3.8 PCA and Clustering

The graphics obtained from Principal Components Analysis provide a quick way to get a “photo” of the multivariate phenomenon under study. These graphical displays offer an excellent visual approximation to the systematic information contained in data.

Having said that, such visual approximations will be, in general, partial approximations. This is because those low dimensional representations are given by scatterplots in which only two dimensions are taken into account. Unless the information in data is truly contained in two or three dimensions, most graphics will give us a limited view of the multivariate phenomenon.

Together with these graphical low dimensional representations, we can also use clustering methods as a complementary analytical tasks to enrich the output of a PCA. In clustering, we look for groups of individuals having similar characteristics. An individual is characterized by its membership to a certain cluster. In turn, the average characteristics of a group serve us to characterize all individuals in the corresponding cluster.

We can take the output of a clustering method, that is, take the clustering memberships of individuals, and use that information in a PCA plot. The location of the individuals on the first factorial plane, taking into consideration their clustering assignment, gives an excellent opportunity to “see in depth” the information contained in data. In other words, with the formed clusters, we can see beyond the two axes of a scatterplot, and gain deeper insight into the factorial displays.

3.8.1 Real Groups or Instrumental Groups?

Given a clustering partition, an important question to be asked is to what extent the obtained groups reflect “real” groups, or are the groups simply an algorithmic artifact? Do we have data that has discontinuous populations, or do we just have a continuous reality?

In general, most clustering partitions tend to reflect intermediate situations. Sometimes we may find clusters that are more or less “natural”, but there will also be times in which the clusters are more “artificial”. Intermediate situations have regions (set of individuals) of high density embedded within layers of individuals with low density. Even in such intermediate cases, the obtained clustering partition is still useful. While we cannot say that clusters are “real” groups differentiated from one another, the formed groups makes it easier to understand the data. In this sense, clustering acts in a similar fashion as when we make bins or intervals from a continuous variable. Simply put, clustering plays the role of a multivariate encoding. This is why we talk about instrumental groups.

In the example of international cities, we obtain the following dendrogram from a hierarchical agglomerative clustering on the data of ratios.

Clustering Dendrogram

Figure 3.5: Clustering Dendrogram

Looking at the dendrogram, we can identify the existence of several groups of cities.

The obtained partitions are projected on the factorial plane, that is, the centroids of each clustered are projected together with the cities, colored by group, as depicted in the following figure:

On one hand, the 10 cities that are grouped in the first cluster are highly homogeneous, and distinct from other cities. The cutting line (red horizontal line) isolates well this group, while producing at the same time other three different clusters.

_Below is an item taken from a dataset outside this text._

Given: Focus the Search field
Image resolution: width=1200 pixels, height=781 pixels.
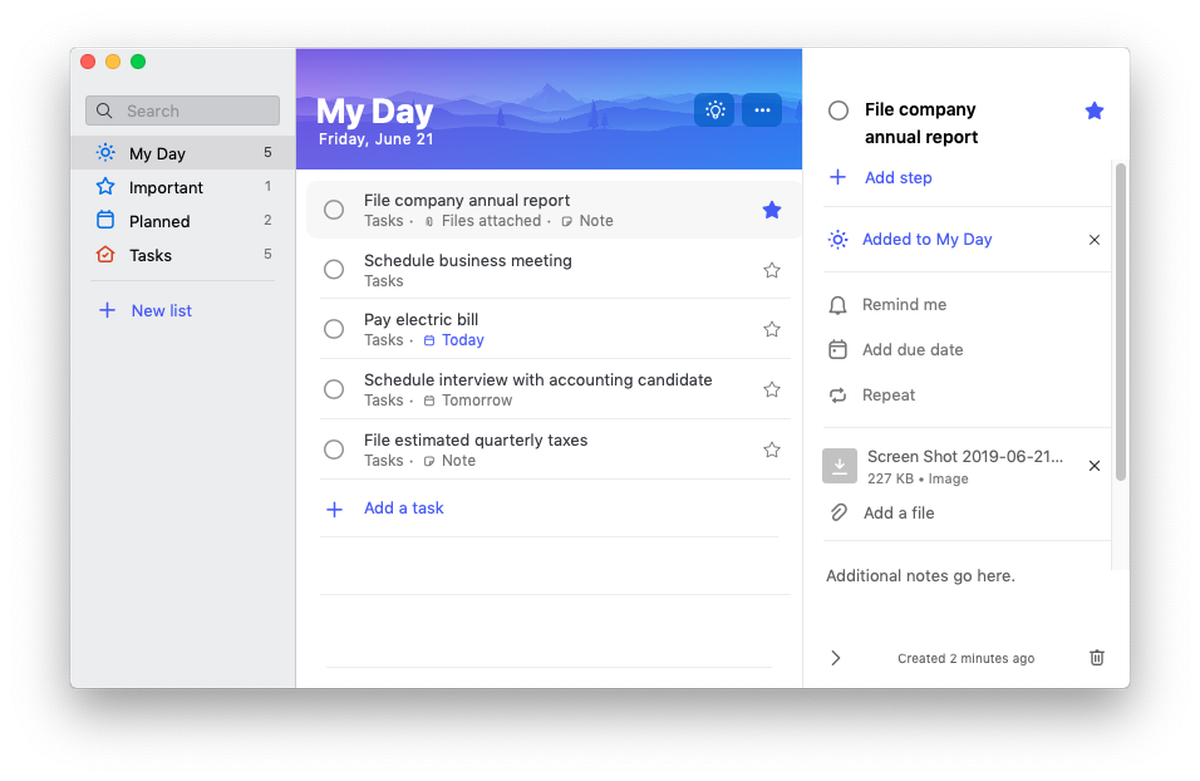Looking at the screenshot, I should point(183,111).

Ths cluster of 10 cities involves cities with a large salary inequality, with high salaries for those managerial/head-type of professions. Opposed to this group, there is a considerably large cluster characterized for having elevated taxes as well as social contributions, and for having better well payed professions that are generally considered to be “lower class”.

Separated from the large cluster, there are two more groups, distinguished on the second factorial axis. One of them is formed by cities with high salaries for manual-labor professions. The other group is formed by those cities with high salaries for professions that depend on the Public Service.

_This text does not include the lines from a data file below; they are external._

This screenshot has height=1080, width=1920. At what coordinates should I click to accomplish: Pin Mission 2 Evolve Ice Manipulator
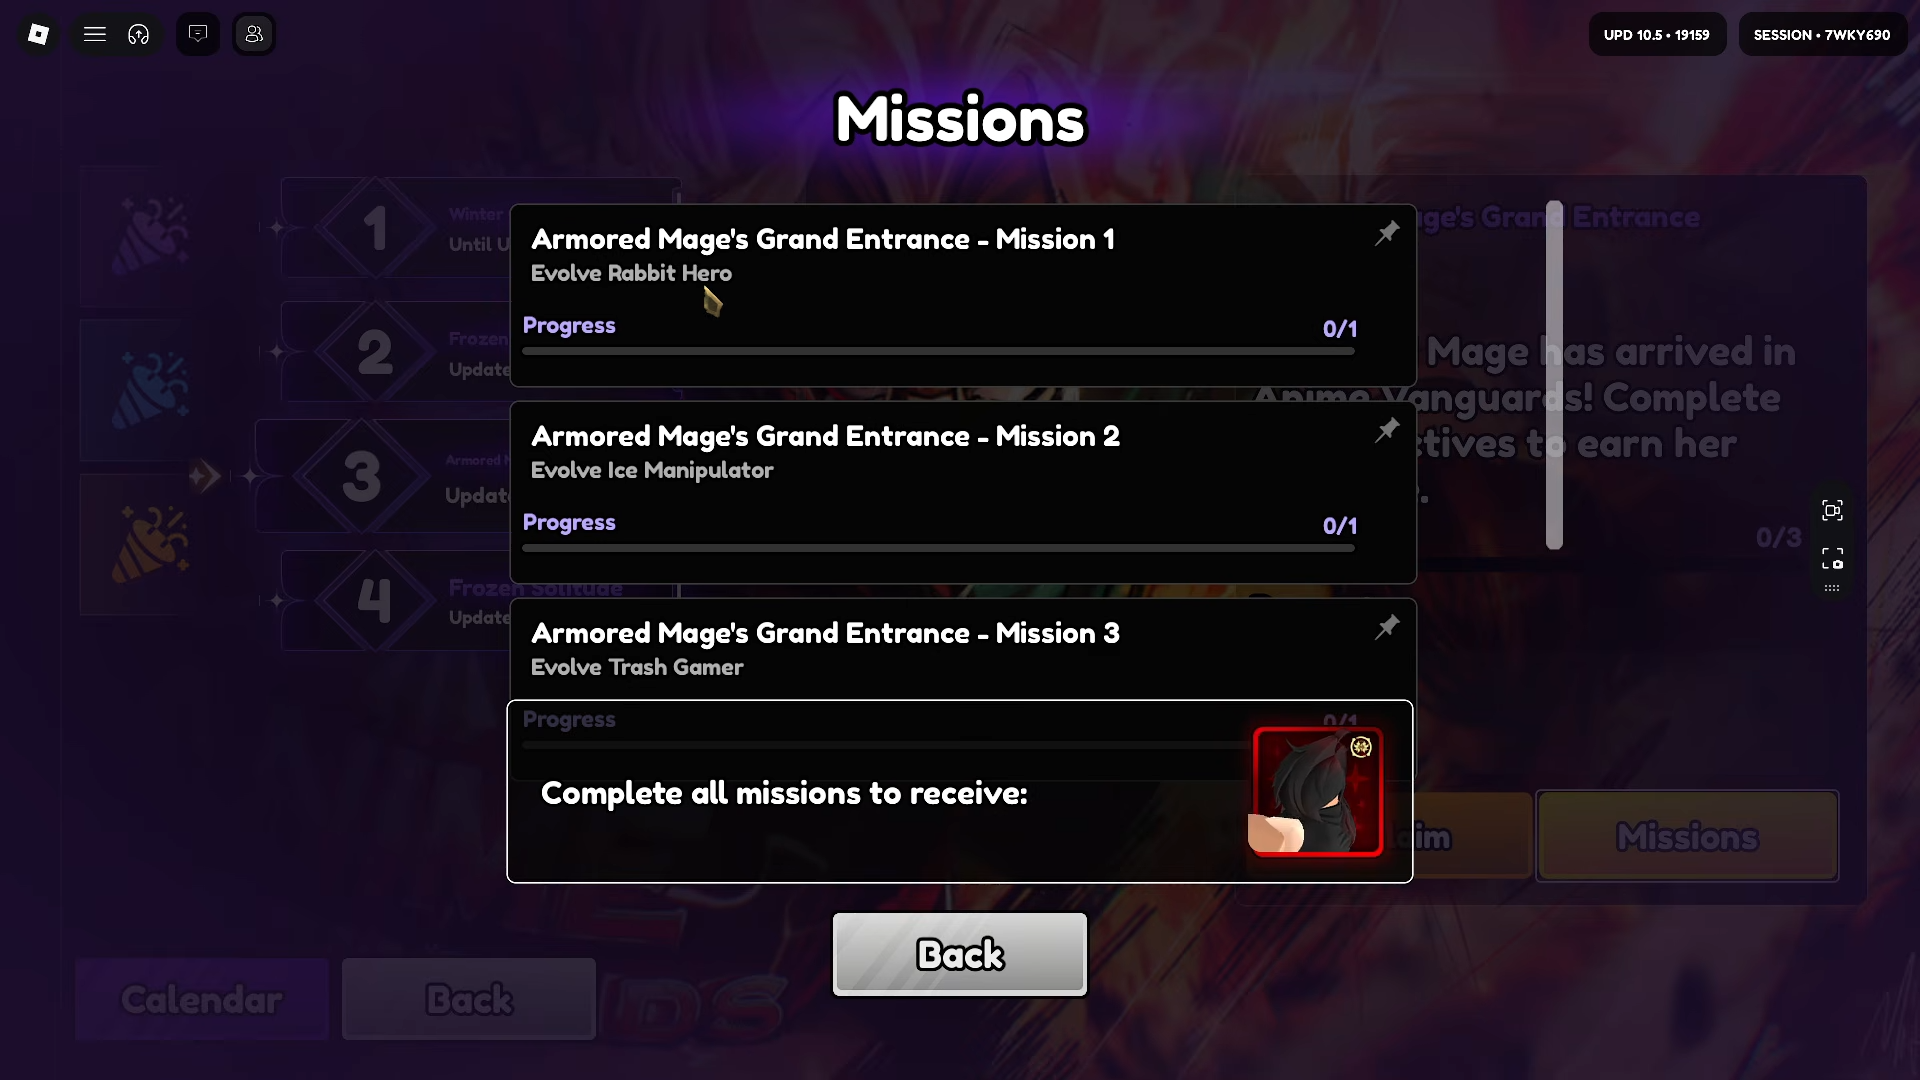click(1387, 430)
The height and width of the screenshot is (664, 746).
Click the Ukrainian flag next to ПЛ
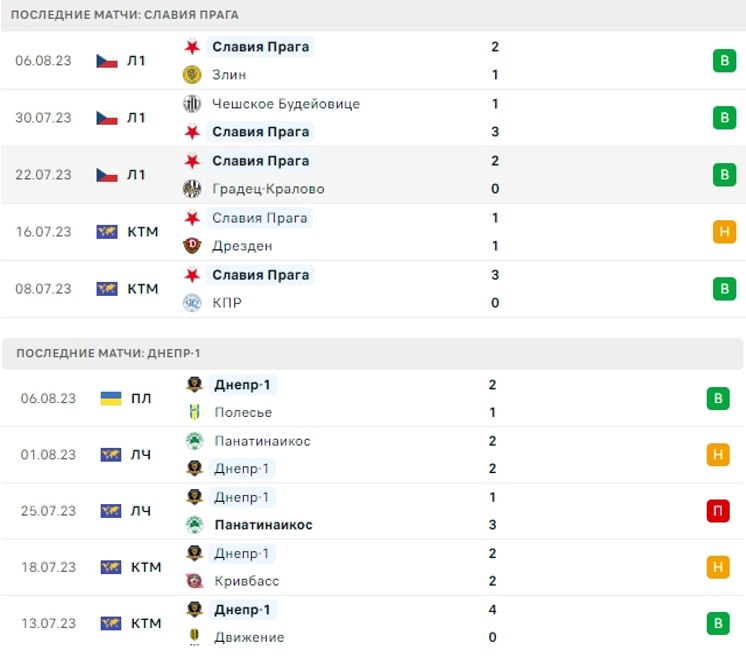click(111, 398)
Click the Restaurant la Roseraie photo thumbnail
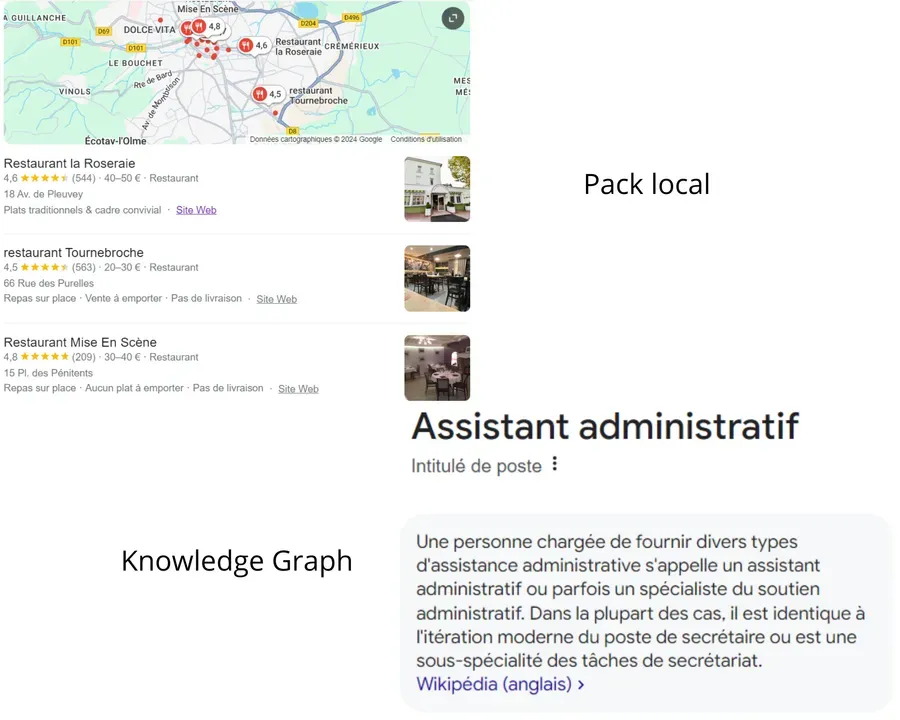The width and height of the screenshot is (900, 720). (437, 188)
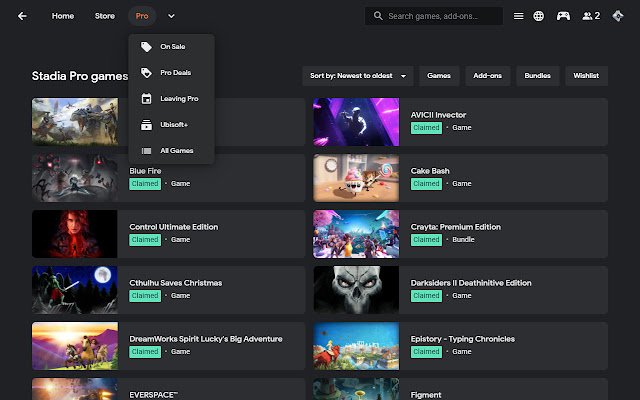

The obtained partitions are projected on the factorial plane, that is, the centroids of each clustered are projected together with the cities, colored by group, as depicted in the following figure:

Clustering of cities in 4 groups

Figure 3.6: Clustering of cities in 4 groups

3.8.2 Representants of Groups

For every cluster, we can calculate its corresponding centroid (i.e. average individual). We can also determine the individual that is the closest to the centroid, called the representant. Likewise, we can also look for the second best representant, the third best representant, etc.

If we establish the radius of circle (or sphere) around the centroid of a given cluster, we can capture the representants of the cluster. For a small radius, we may get just one representant. As we increase the value of the radius, more representants will be captured. Figure 3.7 shows that the cities that are closest to the centroid of a group, are not always the closer ones in the factorial plane.

Representants of each cluster

Figure 3.7: Representants of each cluster

On the first factorial plane, we observe the effect of how distances are distorted due to the shrinking of the cloud of city-points in this plane.

In certain applications, it is interesting to identify the representans of a certain category, in order to explore its attributes (for example, which are the attributes of the category men, according to the active variables of a survey).